Yeah. Well, it's not enjoyable. The subject matter is why things are moving in the wrong direction in the world. But I hope what's enjoyable is it's told through the stories of other people. It's not just analysis. And the root of it for me essentially was, I was kind of knocked on my back after the 2016 election. I wanted to make sense of what's happening in America, what's happening around the world. And I started to travel and meet people. I ended up going to Hong Kong and immersing myself with the Hong Kong protest movement there, talking to Alexei Navalny and opponents of Putin in Russia, talking to democracy activists in places like Hungary. And through their stories, trying to understand: Why is the world all moving in this direction, and how is America connected to it?

The jumping off point for me was when I was meeting with a young anti-corruption activist from Hungary. Hungary has gone from being a democracy to a single-party autocracy in a decade. And I said, "Hey, how did this happen? How did Viktor Orbán, your prime minister, do this in 10 years?" And he said, "Well, it's simple. He got elected on a right-wing populist backlash to the financial crisis. He redrew the parliamentary districts to entrench his party in power. He changed the voting laws to make it easier for his supporters to vote. He packed the court with far-right judges. He enriched some cronies who then bought up the media and turned it into a right wing propaganda machine. And he wrapped it up in a national us vs. them message. Us, the real Hungarians, against them — Muslims, immigrants, liberal leaders, George Soros."

And I'm listening and I'm thinking, "Well, he's describing America." So what I realized is, by traveling to all these places and kind of inhabiting all these stories, I can understand not just why democracy is threatened globally, but why it's threatened in the United States, what we may have done to contribute to that, and what people are doing to fight back?

You have a great line, "In 2017, I was forced for the first time to consider what it meant to be an American while living in a country that no longer made sense to me." From your point of view, why didn't America make sense to you at that moment?

It's interesting because I mean, for me, that line also speaks to the fact that I've known people who live in countries where they're repulsed by their own government. They don't see themselves in the power that represents them. But even though I didn't agree with the Bush administration, it wasn't the same kind of visceral reaction that you have to someone like Trump, where you're like, "This person stands for the opposite of everything I believe in, and he's in the highest office." A part of what I had to realize in writing this book is that I came of age around the end of the Cold War. That's where my first political consciousness happened. And the narrative was that everything was moving in one direction. The history was settled that freedom and democracy and open markets were going to kind of continue to spread.

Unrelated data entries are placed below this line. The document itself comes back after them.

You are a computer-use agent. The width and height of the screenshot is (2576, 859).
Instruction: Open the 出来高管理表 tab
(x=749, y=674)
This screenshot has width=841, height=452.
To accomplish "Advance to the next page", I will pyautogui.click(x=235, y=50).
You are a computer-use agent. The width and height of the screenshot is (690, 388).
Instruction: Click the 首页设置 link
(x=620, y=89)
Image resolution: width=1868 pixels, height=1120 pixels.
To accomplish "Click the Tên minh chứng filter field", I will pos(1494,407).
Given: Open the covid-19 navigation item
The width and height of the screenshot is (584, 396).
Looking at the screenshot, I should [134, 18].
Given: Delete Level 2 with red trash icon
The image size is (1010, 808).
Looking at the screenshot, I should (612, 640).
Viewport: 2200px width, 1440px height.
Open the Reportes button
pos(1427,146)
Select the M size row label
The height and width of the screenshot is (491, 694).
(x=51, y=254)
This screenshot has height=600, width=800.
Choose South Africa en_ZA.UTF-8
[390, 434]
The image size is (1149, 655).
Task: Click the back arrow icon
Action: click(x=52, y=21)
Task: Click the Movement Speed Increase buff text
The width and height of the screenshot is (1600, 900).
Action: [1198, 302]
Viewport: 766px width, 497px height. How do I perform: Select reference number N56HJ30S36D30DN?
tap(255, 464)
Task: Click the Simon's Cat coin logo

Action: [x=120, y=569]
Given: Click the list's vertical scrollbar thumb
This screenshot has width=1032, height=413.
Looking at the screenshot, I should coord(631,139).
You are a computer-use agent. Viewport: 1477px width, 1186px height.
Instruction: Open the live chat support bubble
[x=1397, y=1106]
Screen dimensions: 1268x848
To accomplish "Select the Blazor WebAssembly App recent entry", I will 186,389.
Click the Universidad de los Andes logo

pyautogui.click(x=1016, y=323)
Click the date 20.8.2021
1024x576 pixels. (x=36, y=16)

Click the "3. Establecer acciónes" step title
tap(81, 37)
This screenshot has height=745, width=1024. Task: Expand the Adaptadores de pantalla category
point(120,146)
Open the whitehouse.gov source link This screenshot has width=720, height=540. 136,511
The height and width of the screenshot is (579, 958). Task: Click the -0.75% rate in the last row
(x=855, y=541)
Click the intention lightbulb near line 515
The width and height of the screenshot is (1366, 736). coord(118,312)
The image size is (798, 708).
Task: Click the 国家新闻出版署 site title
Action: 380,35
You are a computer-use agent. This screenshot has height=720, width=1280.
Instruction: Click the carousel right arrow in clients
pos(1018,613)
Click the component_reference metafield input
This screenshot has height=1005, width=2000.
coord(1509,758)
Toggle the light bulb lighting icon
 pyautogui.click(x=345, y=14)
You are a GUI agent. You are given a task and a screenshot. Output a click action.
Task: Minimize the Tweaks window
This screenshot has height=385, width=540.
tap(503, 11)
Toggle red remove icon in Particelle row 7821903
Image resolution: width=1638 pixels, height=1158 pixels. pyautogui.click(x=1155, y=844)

What we've experienced since then is the recognition that, "Well, no. History never ends." And the same conflicts over nationalism versus democracy, authoritarianism versus the capacity of people to have individual rights, those things are constantly playing themselves out through history. We're fighting those battles today, just like people have had to do in the past. While America doesn't offer the promise that that's all settled, it at least gives us the opportunity to have the fight. But it speaks to why we can't be complacent, given the threats to our democracy around us.

Your former boss and your good friend Barack Obama was on CNN talking about how democracy is not self-executing, and informing us you can't take things for granted. Oddly enough, that conjured up Ronald Reagan's famous line, "Freedom is just one generation away." The idea we'll be telling our children one day what freedom was like. 

And if Ronald Reagan were alive today, might say the same things, if he was not part of TrumpWorld. Freedom House says Hungary is no longer a democracy. At one point it was. Where do you think we're sliding, objectively as a nation and in terms of our government now? Not so much under Biden, but when you look at the Republican states and their continuing effort to make it harder to vote, to suppress peaceful protests, to ban what kids can learn in school unless it fits their mythology, which I can't believe. If you read about it in another country, you'd go, "That's not a democracy. That's some kind of authoritarian and fascist state." What is going on?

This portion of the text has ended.